I loved to choose and see my path; but now,
Lead thou me on!
I loved the garish day, and, spite of fears,
Pride ruled my will. Remember not past years.
3. So long thy pow'r hath blest me, sure it still
Will lead me on
O'er moor and fen, o'er crag and torrent, till
The night is gone.
And with the morn those angel faces smile,
Which I have loved long since, and lost awhile!


the 1st verse is a daily plea. It hurts too much and makes me go crazy with anxiety trying to see down the road. What will happen? will he stay in recovery? can I ever trust him again?
all questions that just bring insanity into my life.  If  I turn my burdens over to Christ and seek relief from him- one step at a time will be enough for me.

the 2nd verse is my current attitude in some ways, but mostly my past attitude.  I had my life all planned out and you know what? it was going to be perfect! so perfect. I did such a good job of planning it.. but I didn't. I missed one important factor in life. growth. I completely skipped out on the growing part. I didn't want trials that caused me to grow. I just wanted to grow from only positive experiences. Now I am seeing the value in hardships. Definitely a hard lesson to learn but I am learning.  Pride is my stumbling block. I know I am too proud. I am trying to become more humble. If I can turn my will over to God, and not let pride rule my choices then I know I can make it through this life. Its the actually turning it over that is really hard. Its so hard. But the days where I have turned it over, the days when I just let it all go and trusted in God I felt so much peace.  I just love the last sentence- "Remember not past years"  growing this way is hard, I have made so many mistakes, as I seek to find healing, I am seeking forgiveness for my mistakes. I am asking God to forgive me for being the prideful daughter I have been. Trusting that he will forget helps me have the courage to try again and try again.

the 3rd verse is my favorite- not all of it applies but the first couple of lines I really love. 
"So long thy pow'r hath blest me, sure it still will lead me on." - Christ is always there for us. He is there to continue to heal and guide us no matter what we are facing.  This is a very big and hard trial- my next one might be bigger or might be smaller, but they are still trials. He will still lead us on.  The last part that really speaks to me is this "O'er moor and fen, o'er crag and torrent, till
The night is gone."  the night is gone. He will be with me through all of it, He won't ever leave my side. He isn't just going to be with me once a week at 9am and let me stumble and struggle on my own the rest of the week. He will help me, I just have to ask and be willing to do what He asks of me

Friday, June 10, 2016

thoughts at the end of the day...

my internal struggle with forgiving a man who may hurt me by his actions daily and trying to build a marriage with him too.

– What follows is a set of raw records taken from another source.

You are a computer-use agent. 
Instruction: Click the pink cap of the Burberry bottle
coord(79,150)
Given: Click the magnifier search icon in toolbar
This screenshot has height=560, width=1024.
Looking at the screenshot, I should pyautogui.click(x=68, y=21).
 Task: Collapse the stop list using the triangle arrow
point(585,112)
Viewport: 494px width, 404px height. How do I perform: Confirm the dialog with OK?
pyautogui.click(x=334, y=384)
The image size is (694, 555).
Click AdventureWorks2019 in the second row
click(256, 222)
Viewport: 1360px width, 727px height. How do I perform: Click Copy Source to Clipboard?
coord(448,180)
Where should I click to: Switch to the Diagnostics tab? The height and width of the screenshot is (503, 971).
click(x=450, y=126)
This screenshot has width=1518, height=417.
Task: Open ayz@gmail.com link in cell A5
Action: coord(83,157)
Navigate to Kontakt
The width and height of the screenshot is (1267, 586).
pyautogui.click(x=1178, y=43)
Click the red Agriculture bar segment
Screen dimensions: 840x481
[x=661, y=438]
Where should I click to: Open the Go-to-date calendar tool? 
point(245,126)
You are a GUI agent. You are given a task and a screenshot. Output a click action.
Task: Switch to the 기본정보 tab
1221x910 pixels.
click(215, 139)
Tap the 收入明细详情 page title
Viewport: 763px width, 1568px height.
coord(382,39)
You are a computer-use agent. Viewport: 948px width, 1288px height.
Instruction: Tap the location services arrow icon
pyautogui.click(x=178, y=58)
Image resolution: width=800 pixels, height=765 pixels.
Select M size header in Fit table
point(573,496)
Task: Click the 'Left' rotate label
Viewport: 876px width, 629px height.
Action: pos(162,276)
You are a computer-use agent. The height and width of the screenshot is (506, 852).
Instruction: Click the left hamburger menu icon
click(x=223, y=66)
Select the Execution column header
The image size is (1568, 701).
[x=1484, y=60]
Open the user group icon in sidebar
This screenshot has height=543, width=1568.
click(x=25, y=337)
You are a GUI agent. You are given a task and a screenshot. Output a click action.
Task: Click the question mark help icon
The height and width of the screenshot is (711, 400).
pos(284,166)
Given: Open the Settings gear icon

I feel like if I stay I am devaluing marriage and saying it doesn't really matter that one is faithful because I stayed anyways. if I leave then I am devaluing it because I didn't fight for it- there is no perfect choice, no easy way out. there is just pain every where, touching everything... and if I ignore it I feel okay for awhile. then it comes back to haunt me.
I spent my day planning a fun summer vacation... my husband just spent an hour trying to figure out the logistics of getting a car from his grandparents- then it hit me. We are moving on... but we aren't moving forward. no work on disclosure tonight- no disclosure from work. it felt quiet. I liked quiet. it didn't hurt. but now that it is time to go to bed... my mind races... what happened today. why does he get along so well with his coworkers and why does that make me feel so uneasy. I try to stop myself from going there... trust in God. it will be okay. I need to give Him my burden. what does that look like right now? how do I do that? I thought once a day was good enough... last night I realized its every time I try to take that pain back is when I need to pray and give it back. I want to cry though, so I take it anyways. crying validates what I am going through. it does hurt. this does suck.

I need to surrender more to God. I want to surrender more... but its hard work.